[AVAILABLE DATA — start]

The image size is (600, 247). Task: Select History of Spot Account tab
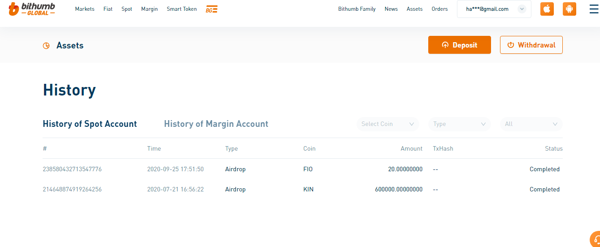(90, 124)
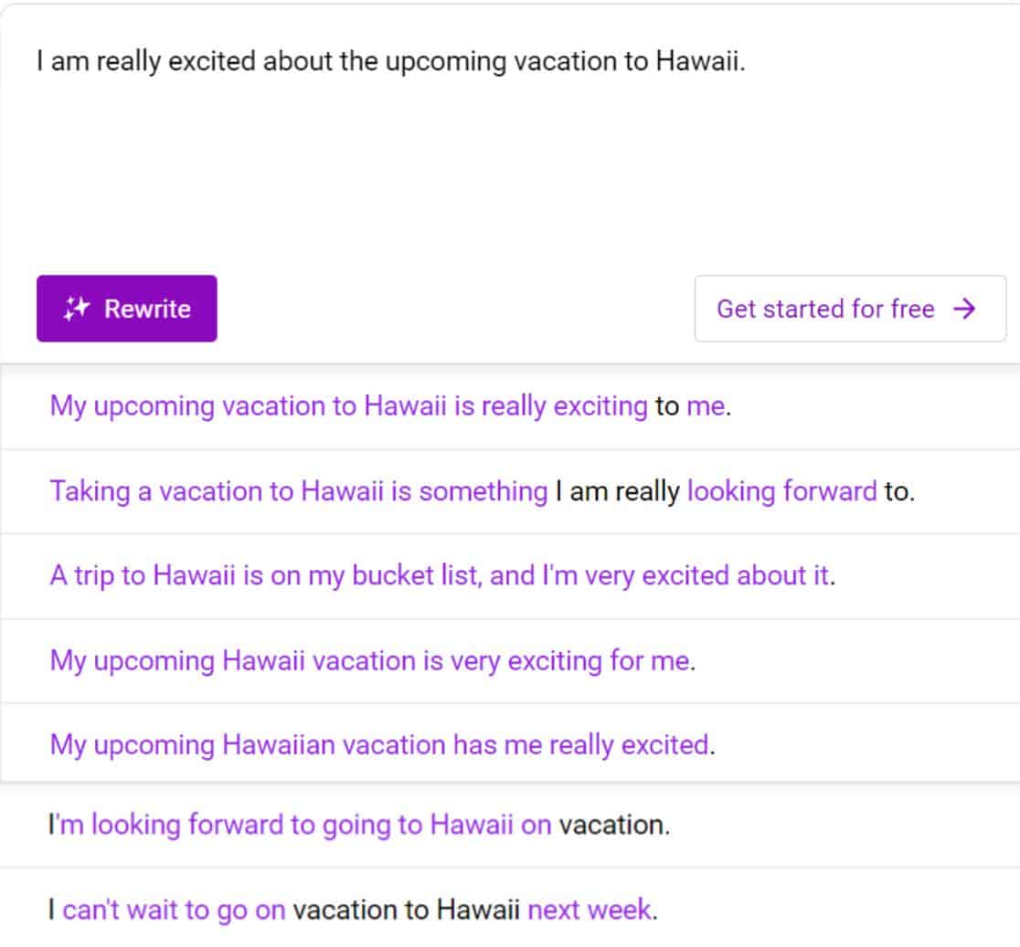Click the phrase 'next week' in last suggestion
This screenshot has width=1020, height=947.
(x=590, y=910)
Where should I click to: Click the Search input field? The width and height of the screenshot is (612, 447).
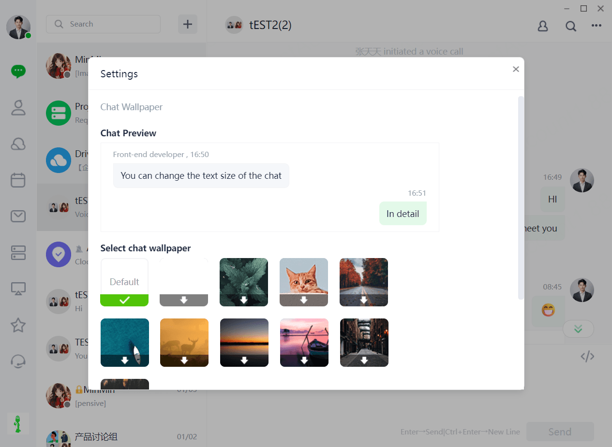(103, 24)
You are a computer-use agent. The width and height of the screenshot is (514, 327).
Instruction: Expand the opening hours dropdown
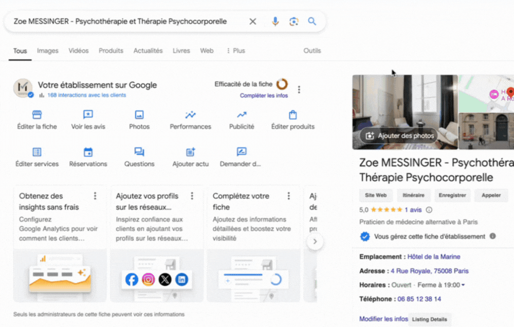[463, 285]
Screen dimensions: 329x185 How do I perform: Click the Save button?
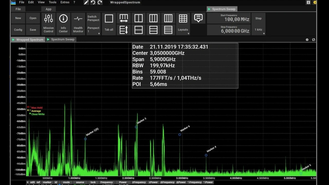[x=33, y=30]
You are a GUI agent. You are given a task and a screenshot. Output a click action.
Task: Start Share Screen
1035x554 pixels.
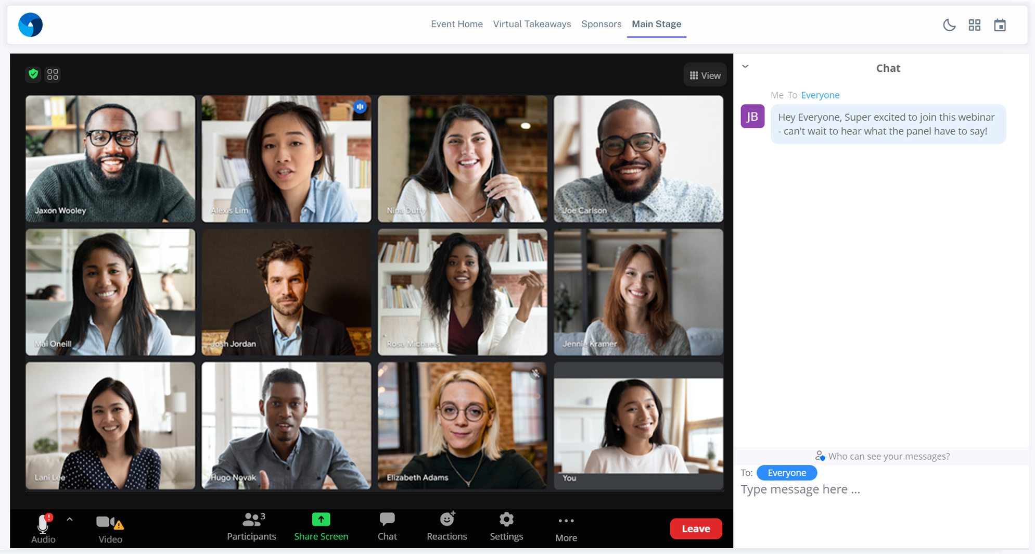[x=321, y=527]

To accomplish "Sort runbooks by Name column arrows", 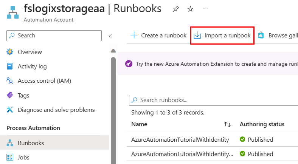I will click(x=227, y=124).
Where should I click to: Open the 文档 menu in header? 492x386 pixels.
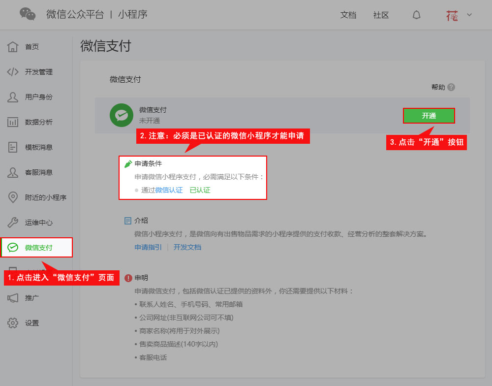[348, 15]
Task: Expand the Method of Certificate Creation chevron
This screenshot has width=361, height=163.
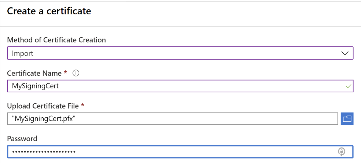Action: [x=345, y=53]
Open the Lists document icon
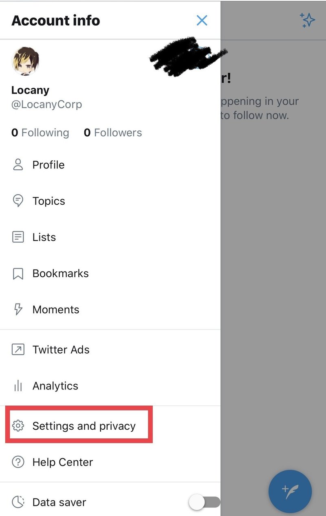Image resolution: width=326 pixels, height=516 pixels. (x=18, y=237)
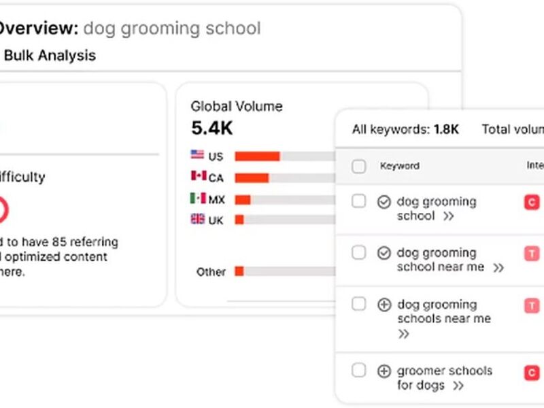The height and width of the screenshot is (408, 544).
Task: Check the box for groomer schools for dogs
Action: (x=358, y=370)
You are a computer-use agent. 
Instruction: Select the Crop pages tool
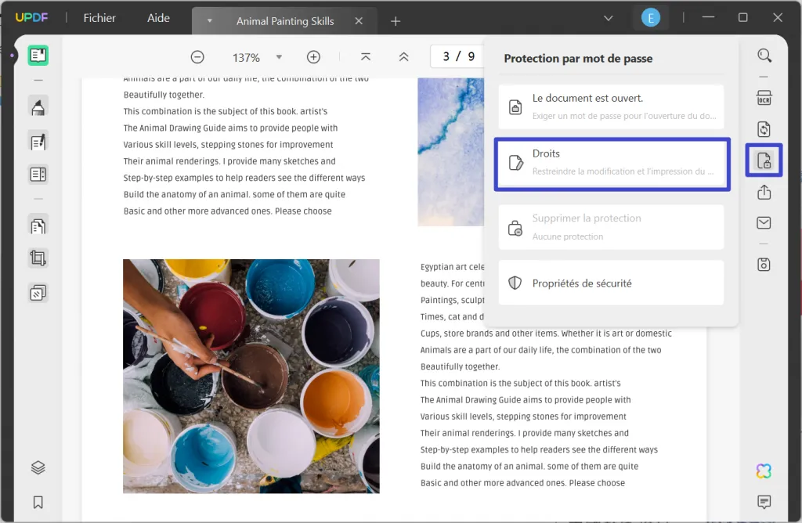(x=38, y=258)
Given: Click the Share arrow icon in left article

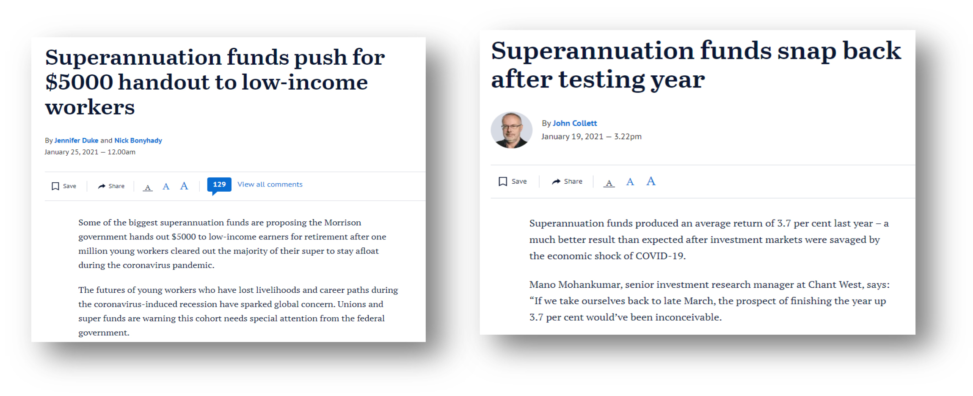Looking at the screenshot, I should (x=102, y=186).

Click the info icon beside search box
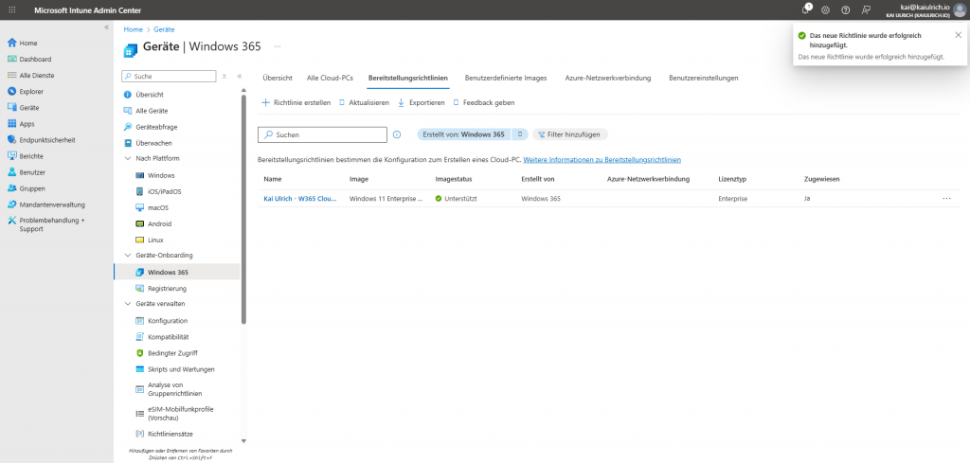(397, 134)
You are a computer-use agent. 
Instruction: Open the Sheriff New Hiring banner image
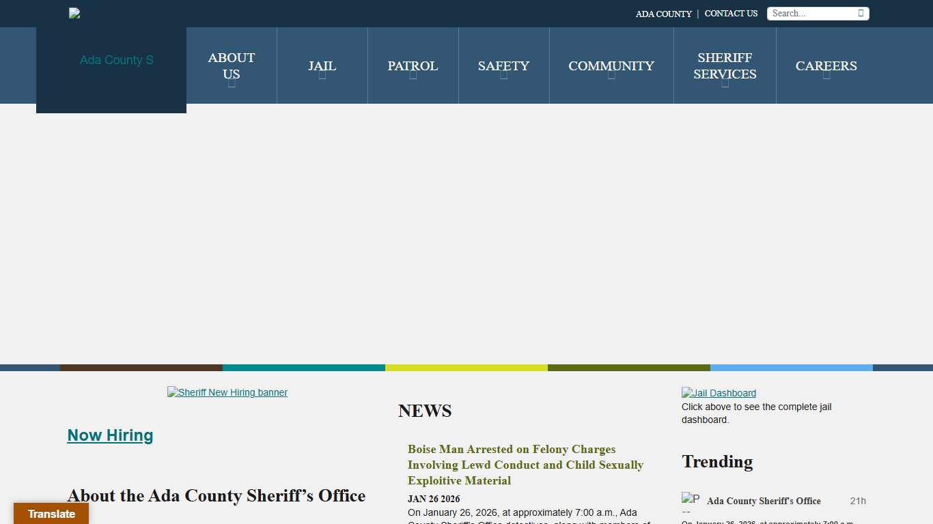coord(227,392)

[AVAILABLE DATA — finish]

YOUR OBJECTIVE: What you need to copy is the run of lines from the one holding "Click the info icon beside search box" through the end of the data, exactly and only, both ends included, pictures omitted.

ANSWER TO THE PROBLEM:
Click the info icon beside search box
(397, 134)
You are a computer-use agent. 
Instruction: Open the Sheriff New Hiring banner image
coord(227,392)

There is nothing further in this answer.